----- RECORDS SHOWN

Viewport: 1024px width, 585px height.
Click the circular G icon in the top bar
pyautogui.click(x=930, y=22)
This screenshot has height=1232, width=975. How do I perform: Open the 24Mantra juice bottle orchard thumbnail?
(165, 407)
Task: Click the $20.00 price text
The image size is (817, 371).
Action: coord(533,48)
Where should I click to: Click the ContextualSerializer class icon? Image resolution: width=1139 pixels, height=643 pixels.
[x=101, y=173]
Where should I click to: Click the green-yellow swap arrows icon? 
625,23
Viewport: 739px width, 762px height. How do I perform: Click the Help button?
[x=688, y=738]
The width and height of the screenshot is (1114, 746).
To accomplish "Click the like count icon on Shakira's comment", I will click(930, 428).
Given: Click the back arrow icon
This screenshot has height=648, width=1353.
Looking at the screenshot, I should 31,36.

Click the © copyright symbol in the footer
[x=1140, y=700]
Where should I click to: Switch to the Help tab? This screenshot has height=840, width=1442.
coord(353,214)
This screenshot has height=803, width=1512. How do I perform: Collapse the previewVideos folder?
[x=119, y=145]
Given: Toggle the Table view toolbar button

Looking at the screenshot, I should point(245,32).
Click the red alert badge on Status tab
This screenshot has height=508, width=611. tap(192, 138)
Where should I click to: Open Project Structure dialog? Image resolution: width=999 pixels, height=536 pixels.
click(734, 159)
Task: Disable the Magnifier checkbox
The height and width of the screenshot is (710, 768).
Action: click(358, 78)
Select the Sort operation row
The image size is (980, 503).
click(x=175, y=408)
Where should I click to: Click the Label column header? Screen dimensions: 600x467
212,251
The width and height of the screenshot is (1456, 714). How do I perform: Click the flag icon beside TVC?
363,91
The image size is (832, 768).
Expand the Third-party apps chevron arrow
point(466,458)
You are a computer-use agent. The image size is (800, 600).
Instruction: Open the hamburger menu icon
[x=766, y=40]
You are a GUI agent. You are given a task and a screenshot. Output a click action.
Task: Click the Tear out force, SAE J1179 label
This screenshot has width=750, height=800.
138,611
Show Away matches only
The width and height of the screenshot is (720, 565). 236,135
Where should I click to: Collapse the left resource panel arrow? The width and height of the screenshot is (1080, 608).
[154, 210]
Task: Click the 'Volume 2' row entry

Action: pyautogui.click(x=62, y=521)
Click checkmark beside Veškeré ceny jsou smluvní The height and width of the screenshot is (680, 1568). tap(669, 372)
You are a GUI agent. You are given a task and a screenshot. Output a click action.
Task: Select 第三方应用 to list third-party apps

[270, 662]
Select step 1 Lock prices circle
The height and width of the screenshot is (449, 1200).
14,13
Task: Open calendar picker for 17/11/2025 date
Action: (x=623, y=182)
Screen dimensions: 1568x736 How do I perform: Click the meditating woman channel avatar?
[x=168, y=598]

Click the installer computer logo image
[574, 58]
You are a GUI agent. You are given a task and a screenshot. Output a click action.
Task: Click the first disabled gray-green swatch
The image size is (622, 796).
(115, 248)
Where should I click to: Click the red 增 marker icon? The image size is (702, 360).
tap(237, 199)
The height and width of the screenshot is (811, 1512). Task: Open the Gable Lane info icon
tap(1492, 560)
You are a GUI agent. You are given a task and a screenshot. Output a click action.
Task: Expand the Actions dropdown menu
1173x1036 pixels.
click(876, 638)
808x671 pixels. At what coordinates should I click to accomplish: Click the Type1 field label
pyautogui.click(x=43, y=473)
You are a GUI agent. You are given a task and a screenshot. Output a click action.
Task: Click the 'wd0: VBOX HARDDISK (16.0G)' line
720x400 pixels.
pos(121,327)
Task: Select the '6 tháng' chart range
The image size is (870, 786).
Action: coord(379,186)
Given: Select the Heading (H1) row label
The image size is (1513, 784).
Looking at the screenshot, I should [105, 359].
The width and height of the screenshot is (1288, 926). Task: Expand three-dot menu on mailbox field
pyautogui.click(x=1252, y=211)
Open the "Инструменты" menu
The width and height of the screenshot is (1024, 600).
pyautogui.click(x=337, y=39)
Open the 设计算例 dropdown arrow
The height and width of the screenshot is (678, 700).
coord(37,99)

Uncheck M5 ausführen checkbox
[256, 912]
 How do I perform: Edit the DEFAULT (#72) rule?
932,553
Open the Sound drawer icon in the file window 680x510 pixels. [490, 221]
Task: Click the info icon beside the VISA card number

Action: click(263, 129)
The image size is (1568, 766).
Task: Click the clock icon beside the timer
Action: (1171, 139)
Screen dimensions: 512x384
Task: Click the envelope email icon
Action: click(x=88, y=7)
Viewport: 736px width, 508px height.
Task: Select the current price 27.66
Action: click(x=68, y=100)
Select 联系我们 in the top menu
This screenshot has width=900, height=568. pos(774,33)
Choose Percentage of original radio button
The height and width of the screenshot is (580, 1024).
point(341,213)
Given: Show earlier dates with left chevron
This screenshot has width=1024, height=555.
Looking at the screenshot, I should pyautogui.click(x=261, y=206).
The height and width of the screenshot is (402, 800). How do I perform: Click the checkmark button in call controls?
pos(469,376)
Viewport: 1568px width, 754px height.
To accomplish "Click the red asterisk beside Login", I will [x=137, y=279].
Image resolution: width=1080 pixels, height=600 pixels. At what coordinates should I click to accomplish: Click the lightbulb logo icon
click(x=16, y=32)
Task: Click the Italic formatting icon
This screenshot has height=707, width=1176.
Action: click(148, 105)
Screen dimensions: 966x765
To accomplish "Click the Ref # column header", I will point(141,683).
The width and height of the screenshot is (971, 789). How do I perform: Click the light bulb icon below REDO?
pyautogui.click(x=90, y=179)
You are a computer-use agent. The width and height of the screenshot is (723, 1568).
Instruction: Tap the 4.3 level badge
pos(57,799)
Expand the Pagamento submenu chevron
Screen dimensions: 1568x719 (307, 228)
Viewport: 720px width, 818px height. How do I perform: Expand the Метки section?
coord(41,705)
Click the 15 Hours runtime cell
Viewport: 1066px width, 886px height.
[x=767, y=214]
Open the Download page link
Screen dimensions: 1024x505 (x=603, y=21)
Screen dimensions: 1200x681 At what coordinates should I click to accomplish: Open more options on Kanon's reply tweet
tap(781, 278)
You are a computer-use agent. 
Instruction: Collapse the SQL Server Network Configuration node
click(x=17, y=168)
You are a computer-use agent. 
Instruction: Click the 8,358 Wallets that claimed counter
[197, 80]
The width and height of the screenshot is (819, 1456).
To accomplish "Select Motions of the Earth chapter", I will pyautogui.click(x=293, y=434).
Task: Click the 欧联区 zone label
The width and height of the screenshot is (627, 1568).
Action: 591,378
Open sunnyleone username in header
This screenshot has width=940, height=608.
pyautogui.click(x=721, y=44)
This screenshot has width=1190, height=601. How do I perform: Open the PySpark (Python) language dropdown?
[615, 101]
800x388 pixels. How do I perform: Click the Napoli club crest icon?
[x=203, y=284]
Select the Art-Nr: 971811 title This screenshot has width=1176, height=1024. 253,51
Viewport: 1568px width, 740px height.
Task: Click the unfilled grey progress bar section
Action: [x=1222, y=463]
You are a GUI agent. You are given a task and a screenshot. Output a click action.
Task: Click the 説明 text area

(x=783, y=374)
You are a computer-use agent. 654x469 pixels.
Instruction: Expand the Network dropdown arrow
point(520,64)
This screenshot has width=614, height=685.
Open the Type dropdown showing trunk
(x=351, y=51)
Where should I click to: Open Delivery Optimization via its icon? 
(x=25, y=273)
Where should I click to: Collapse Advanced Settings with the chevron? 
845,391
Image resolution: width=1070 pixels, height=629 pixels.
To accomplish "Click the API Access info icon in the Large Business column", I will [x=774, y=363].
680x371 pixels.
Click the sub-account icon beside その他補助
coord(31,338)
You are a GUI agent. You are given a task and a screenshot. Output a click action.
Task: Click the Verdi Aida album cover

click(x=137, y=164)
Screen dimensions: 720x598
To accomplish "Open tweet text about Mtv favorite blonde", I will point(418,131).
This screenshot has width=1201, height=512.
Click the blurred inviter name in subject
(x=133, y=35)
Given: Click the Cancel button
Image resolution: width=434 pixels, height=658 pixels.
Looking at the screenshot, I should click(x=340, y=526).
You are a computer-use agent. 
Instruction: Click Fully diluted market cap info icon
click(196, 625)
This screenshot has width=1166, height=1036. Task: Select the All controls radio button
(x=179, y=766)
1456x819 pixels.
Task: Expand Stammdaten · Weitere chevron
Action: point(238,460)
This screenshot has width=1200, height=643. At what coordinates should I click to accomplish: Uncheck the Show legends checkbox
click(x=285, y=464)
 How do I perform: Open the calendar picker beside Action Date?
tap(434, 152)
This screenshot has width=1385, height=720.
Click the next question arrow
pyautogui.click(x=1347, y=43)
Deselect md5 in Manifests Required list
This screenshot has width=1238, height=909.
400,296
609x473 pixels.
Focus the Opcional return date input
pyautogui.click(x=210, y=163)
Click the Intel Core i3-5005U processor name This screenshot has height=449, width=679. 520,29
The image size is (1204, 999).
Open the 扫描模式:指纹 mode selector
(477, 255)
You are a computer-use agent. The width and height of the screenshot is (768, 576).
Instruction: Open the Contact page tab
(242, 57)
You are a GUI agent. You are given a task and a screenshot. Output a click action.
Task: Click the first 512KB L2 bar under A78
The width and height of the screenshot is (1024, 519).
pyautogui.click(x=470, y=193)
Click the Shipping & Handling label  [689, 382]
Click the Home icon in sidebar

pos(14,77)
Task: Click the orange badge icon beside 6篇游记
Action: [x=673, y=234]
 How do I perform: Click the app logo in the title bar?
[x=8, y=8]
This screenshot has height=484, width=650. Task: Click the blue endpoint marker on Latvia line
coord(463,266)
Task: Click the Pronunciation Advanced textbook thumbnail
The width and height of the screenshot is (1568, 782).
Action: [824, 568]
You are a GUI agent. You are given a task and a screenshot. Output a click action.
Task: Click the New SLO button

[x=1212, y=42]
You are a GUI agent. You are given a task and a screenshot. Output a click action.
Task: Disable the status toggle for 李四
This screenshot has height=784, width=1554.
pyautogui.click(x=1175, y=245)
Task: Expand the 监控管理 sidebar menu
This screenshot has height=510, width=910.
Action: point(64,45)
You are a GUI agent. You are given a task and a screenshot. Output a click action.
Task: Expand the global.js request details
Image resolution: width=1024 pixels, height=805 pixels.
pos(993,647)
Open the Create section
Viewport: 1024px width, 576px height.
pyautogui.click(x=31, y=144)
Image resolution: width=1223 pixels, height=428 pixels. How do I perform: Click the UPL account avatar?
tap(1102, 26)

----------

TRY IT:
Which lines above run from the one containing "The height and width of the screenshot is (811, 1512)." down to the one containing "Task: Click the 'wd0: VBOX"? Repeat exactly those, both ends included, and nothing else.

WRITTEN SOLUTION:
The height and width of the screenshot is (811, 1512). Task: Open the Gable Lane info icon
tap(1492, 560)
You are a GUI agent. You are given a task and a screenshot. Output a click action.
Task: Expand the Actions dropdown menu
1173x1036 pixels.
click(876, 638)
808x671 pixels. At what coordinates should I click to accomplish: Click the Type1 field label
pyautogui.click(x=43, y=473)
You are a GUI agent. You are given a task and a screenshot. Output a click action.
Task: Click the 'wd0: VBOX HARDDISK (16.0G)' line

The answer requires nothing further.